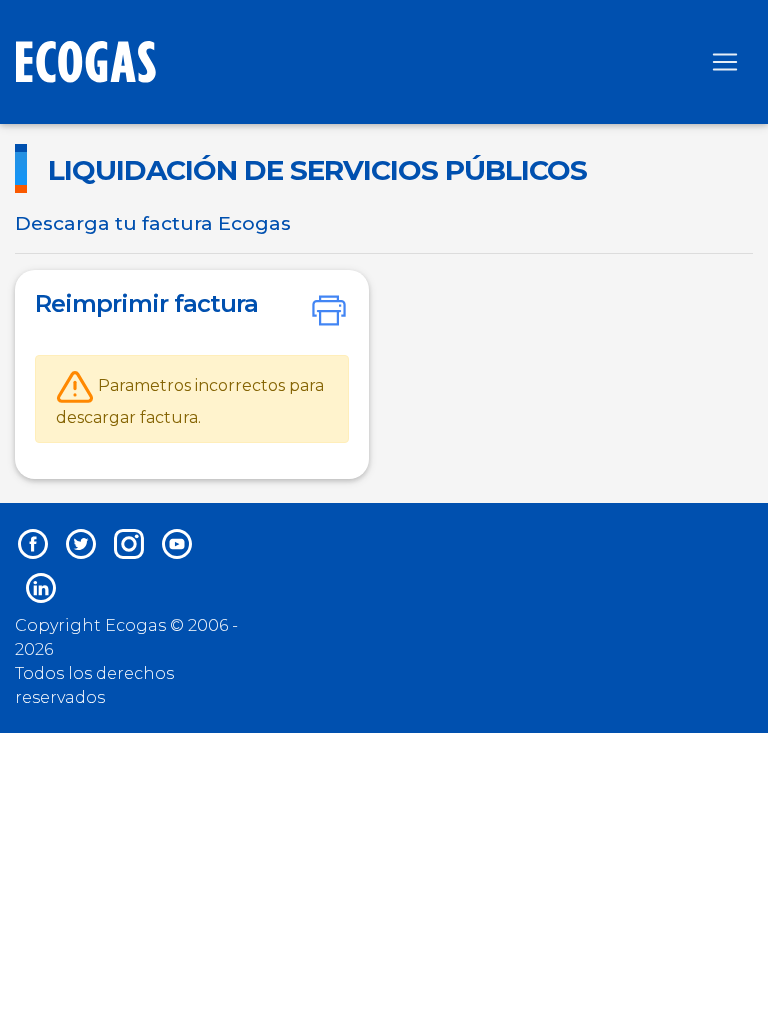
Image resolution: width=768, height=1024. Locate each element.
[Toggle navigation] (725, 62)
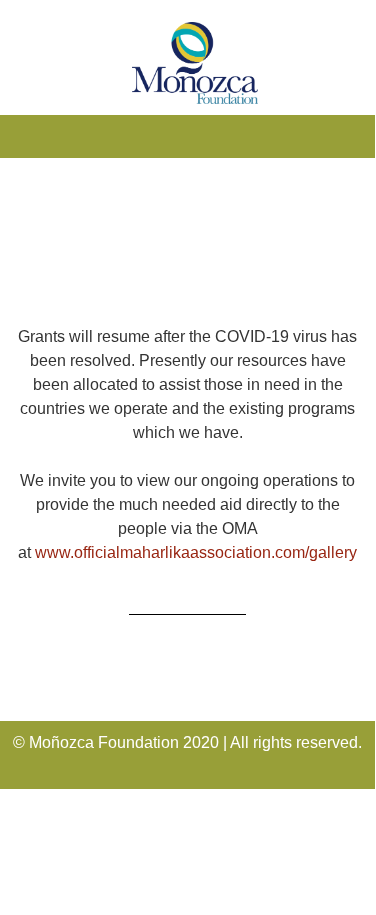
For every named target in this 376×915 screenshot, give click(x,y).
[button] (188, 131)
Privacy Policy (62, 808)
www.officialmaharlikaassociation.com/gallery (196, 552)
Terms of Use (59, 848)
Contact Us (52, 888)
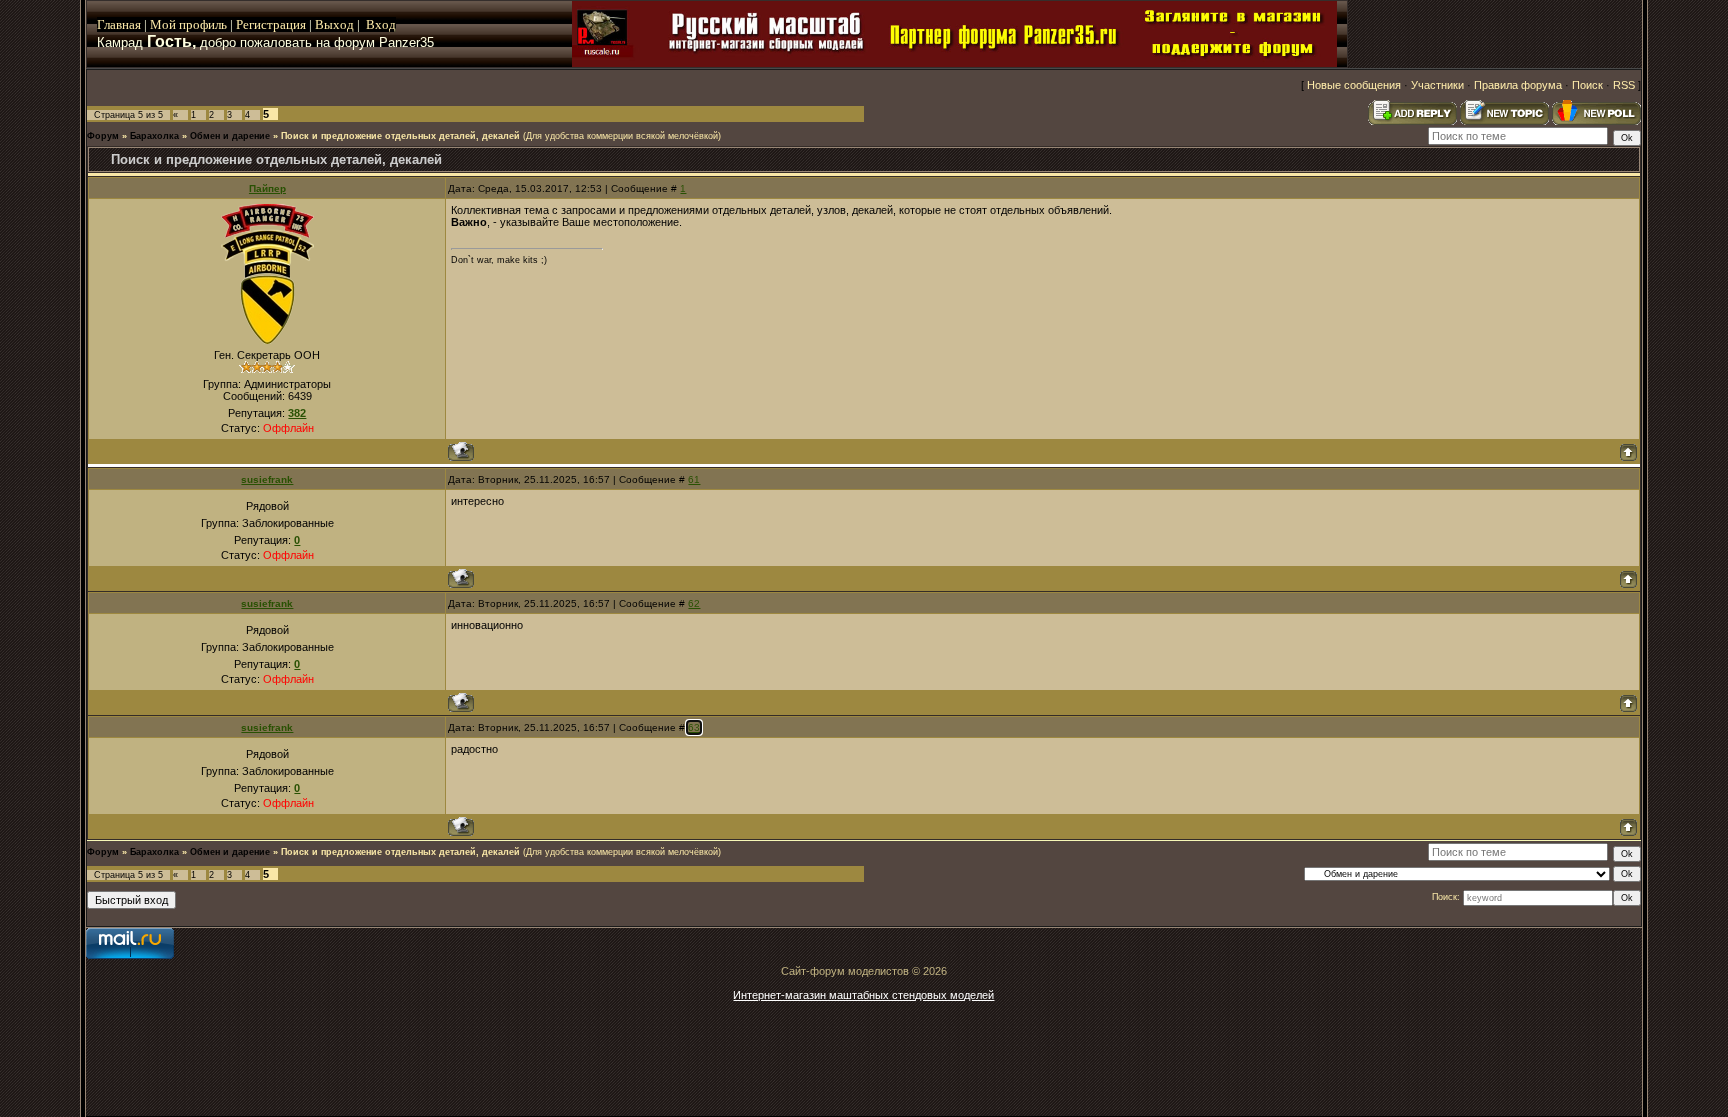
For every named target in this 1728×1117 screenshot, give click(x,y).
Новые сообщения (1354, 85)
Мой (163, 24)
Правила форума (1518, 85)
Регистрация (271, 24)
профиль (201, 24)
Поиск (1587, 85)
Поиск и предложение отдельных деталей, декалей (400, 136)
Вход (381, 24)
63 (694, 727)
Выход (336, 24)
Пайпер (267, 188)
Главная (119, 24)
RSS (1624, 85)
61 (694, 479)
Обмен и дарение (230, 136)
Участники (1437, 85)
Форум (103, 136)
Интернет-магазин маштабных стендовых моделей (863, 995)
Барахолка (154, 136)
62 (694, 603)
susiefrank (267, 479)
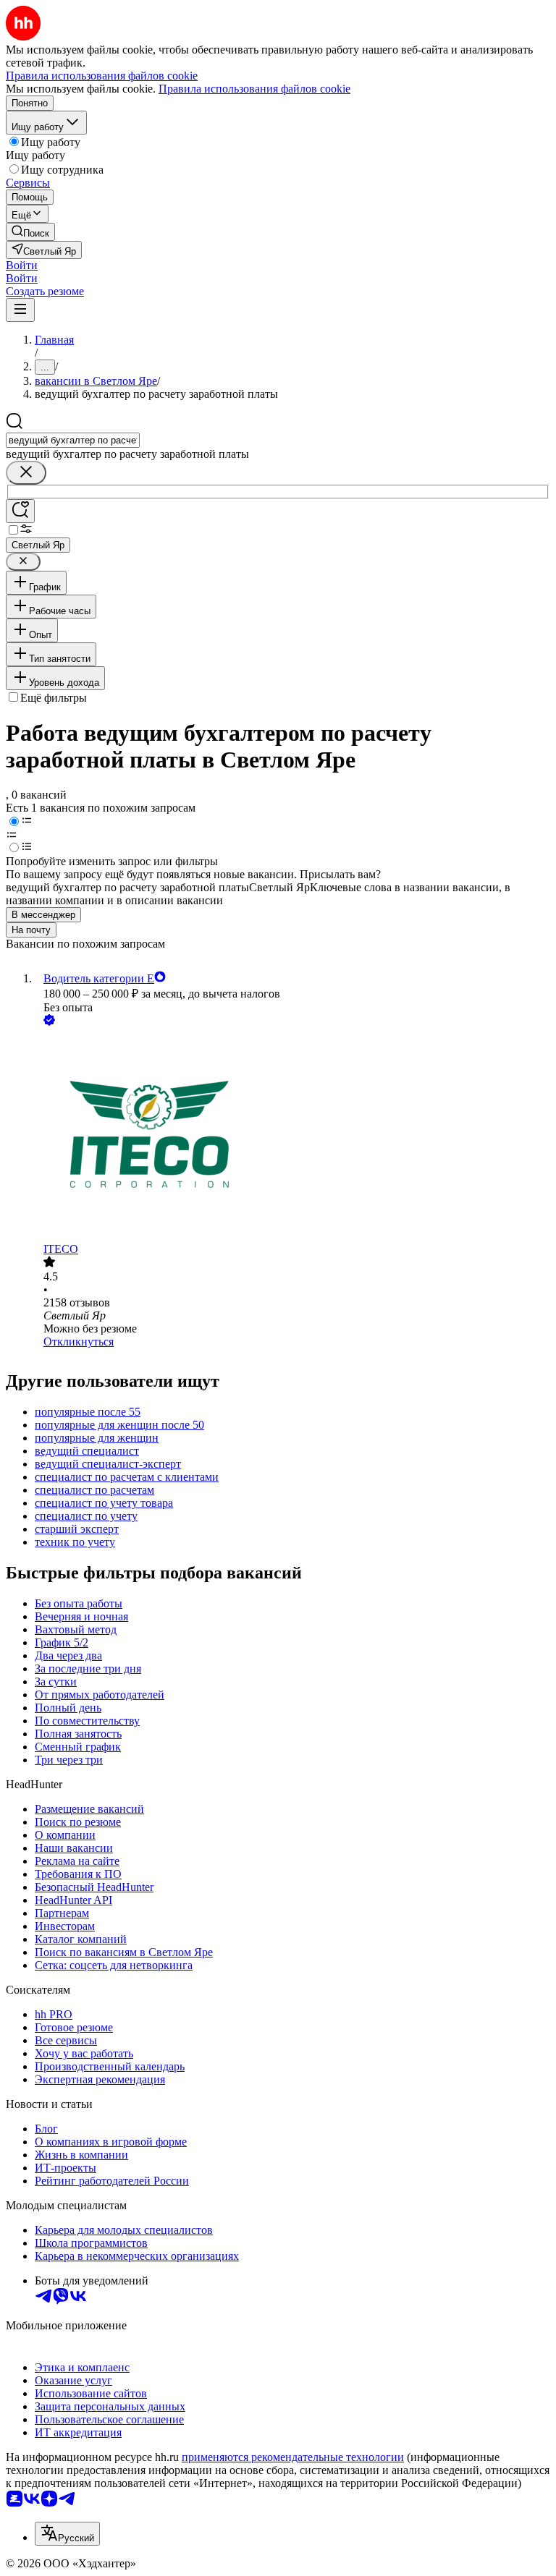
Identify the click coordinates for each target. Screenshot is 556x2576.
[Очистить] (26, 473)
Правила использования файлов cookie (254, 88)
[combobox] (73, 440)
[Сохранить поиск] (20, 511)
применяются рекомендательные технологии (293, 2457)
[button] (22, 265)
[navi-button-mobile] (20, 310)
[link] (30, 232)
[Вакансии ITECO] (292, 1136)
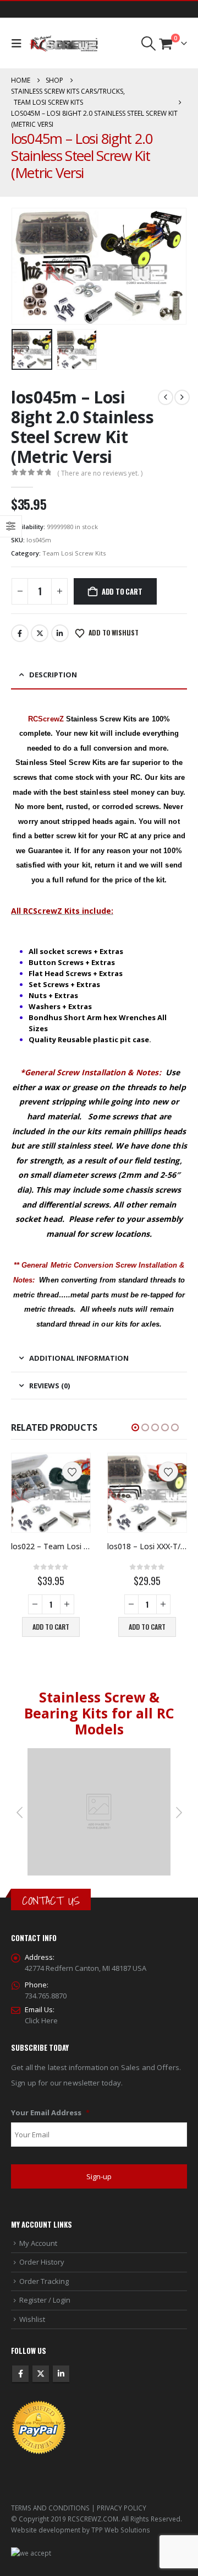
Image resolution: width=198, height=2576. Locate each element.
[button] (19, 43)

__WORK ORDER__:
Out of the records, collect only those lines that contain the string "give".

__ANSWER TO THIS EXERCISE__:
For every named target in this 376×915 screenshot, give click(x,y).
For every named target in this 1728×1117 screenshot, give click(x,y).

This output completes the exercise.